Bacaan:
Kis. 18:9-18
Yohanes 16:20-23a
Injil hari ini berbicara perihal amanat perpisahan Yesus dengan para murid-Nya. Dalam amanat tersebut, Ia mengatakan demikian:
“Aku berkata kepadamu: Sesungguhnya kamu akan menangis dan meratap, tetapi dunia akan bergembira; kamu akan berdukacita, tetapi dukacitamu akan berubah dan menjadi sukacita” (Yoh. 16:21).
******
Hidup kita sesungguhnya adalah tentang dinamika situasi. Di saat tertentu, kita mengalami kebahagiaan, namun selepas itu kita dirundung kecemasan. Di waktu tertentu, kita mencicipi kesenangan diri, tetapi sesudah itu kita menjadi sedih, sepi, lagi sendiri. Inilah cerita lain tentang kehidupan. Bahwa hidup tidak hanya membuat kita bahagia setiap waktu. Namun, ia turut membuat kita berduka dan jatuh.
Lalu, mengapa kita mesti mengalami peristiwa duka dan kesedihan dalam hidup? Lalu, bagaimana cara kita melihat trauma dan rasa sakit dalam hidup?
Tentang duka dan rasa sakit, kita kadang memaknainya secara lain. Kita kadang menganggap ratapan ataupun kesedihan adalah tanda kekalahan dalam kehidupan. Karenanya, kita mudah memandang hidup tidaklah bernilai. Pun kita gemar mengklaim jika hidup yang kita jalani tidaklah pantas untuk kita hidupi. Lalu, apakah cara kita merefleksikan pengalaman pahit haruslah demikian? Tentu tidak!

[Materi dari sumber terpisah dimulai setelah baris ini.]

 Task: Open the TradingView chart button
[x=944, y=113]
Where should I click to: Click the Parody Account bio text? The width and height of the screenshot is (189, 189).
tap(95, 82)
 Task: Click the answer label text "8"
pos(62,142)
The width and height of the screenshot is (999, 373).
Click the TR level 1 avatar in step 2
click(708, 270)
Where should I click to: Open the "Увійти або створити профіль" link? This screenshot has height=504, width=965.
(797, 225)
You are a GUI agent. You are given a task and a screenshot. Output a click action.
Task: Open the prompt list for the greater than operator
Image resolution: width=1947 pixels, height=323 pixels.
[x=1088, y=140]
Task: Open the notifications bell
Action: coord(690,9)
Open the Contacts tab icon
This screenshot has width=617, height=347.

Sebab, di balik setiap rasa sakit, termaktub nilai yang berarti untuk kita hidupi setiap hari. Pun di balik trauma dan penderitaan yang bertubi-tubi, Tuhan mengajarkan kita berpasrah dan beriman yang baik. Maka, benar kata Tuhan hari ini: “tetapi dukacitamu akan berubah dan menjadi sukacita”, sebab di sudut kecemasan dan rasa sulit, kita mengalami hidup yang lebih bernilai dan berarti.
Maka, jika lekas sedih, jangan melihat hidup tidak lagi bernilai. Sebab, di balik tirai luka, ada nilai dan pengertian yang tentu kita dapat. Sehingga, untuk setiap trauma dan penderitaan, bersikaplah seperti batu karang, walau tidak putus dipukuli ombak, ia tetap kokoh dan berdiri tegak!